Required action
For every entry that follows, return the words exactly and omit any picture.

Provided records
──────

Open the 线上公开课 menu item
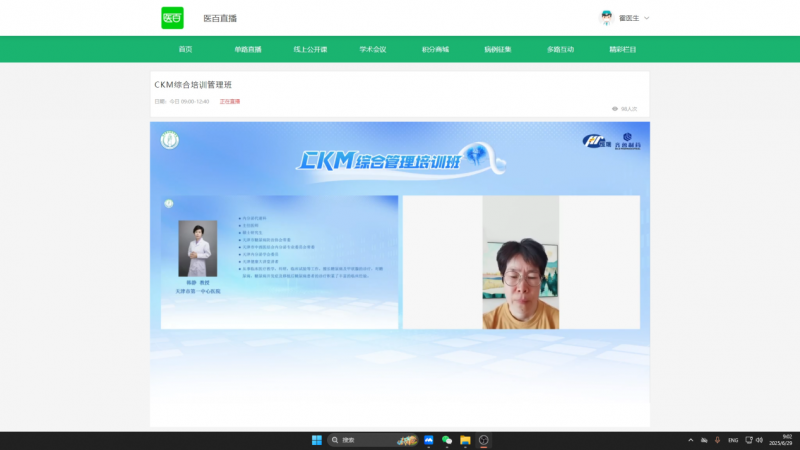This screenshot has width=800, height=450. click(x=310, y=49)
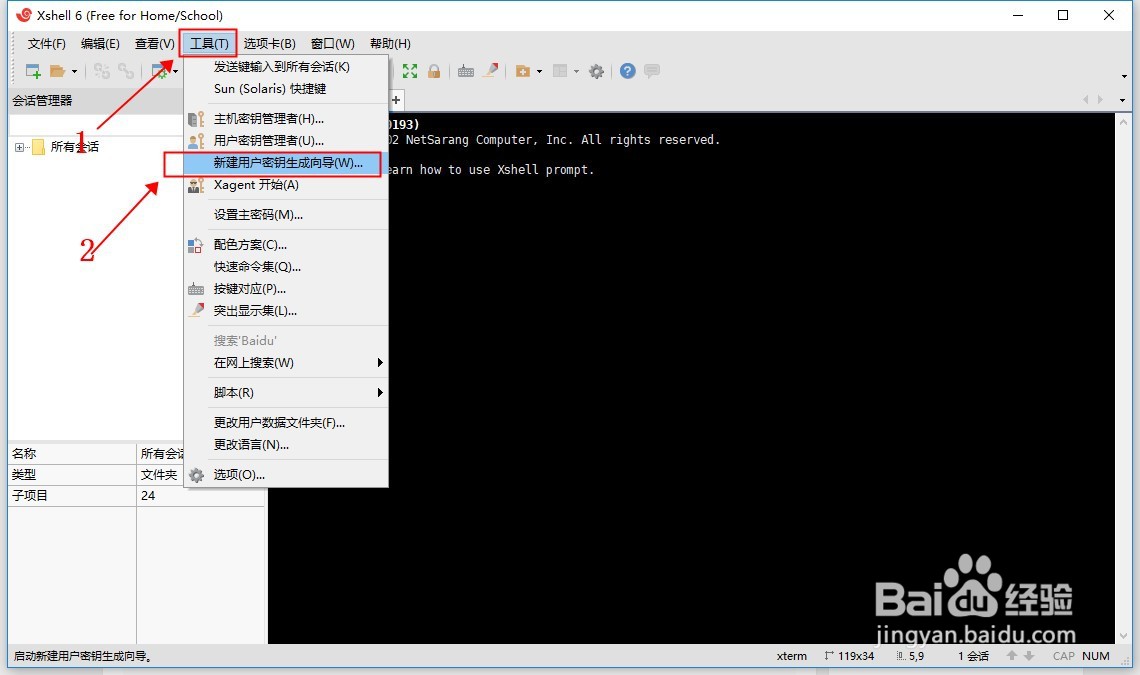Viewport: 1140px width, 675px height.
Task: Launch new file transfer with orange icon
Action: point(521,70)
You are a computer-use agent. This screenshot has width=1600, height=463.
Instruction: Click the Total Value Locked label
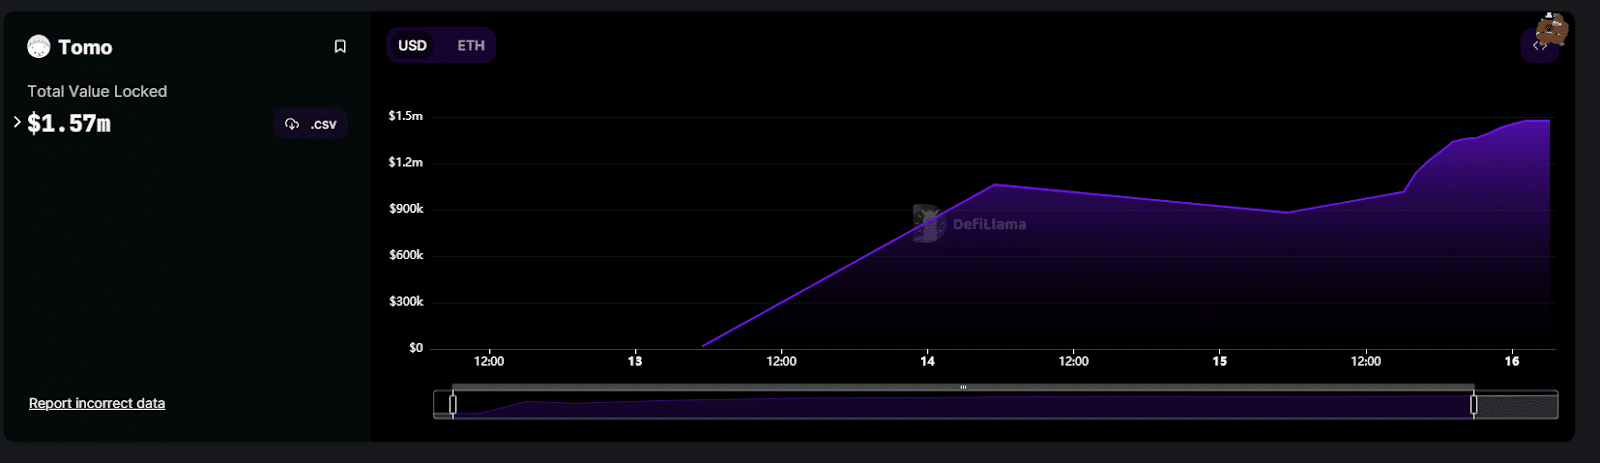click(97, 91)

──────

Result of the exercise
Open the 线上公开课 menu item
This screenshot has width=800, height=450. click(x=310, y=49)
Viewport: 1140px width, 675px height.
Task: Launch new file transfer with orange icon
Action: point(521,70)
You are a computer-use agent. This screenshot has width=1600, height=463.
Instruction: Click the Total Value Locked label
click(97, 91)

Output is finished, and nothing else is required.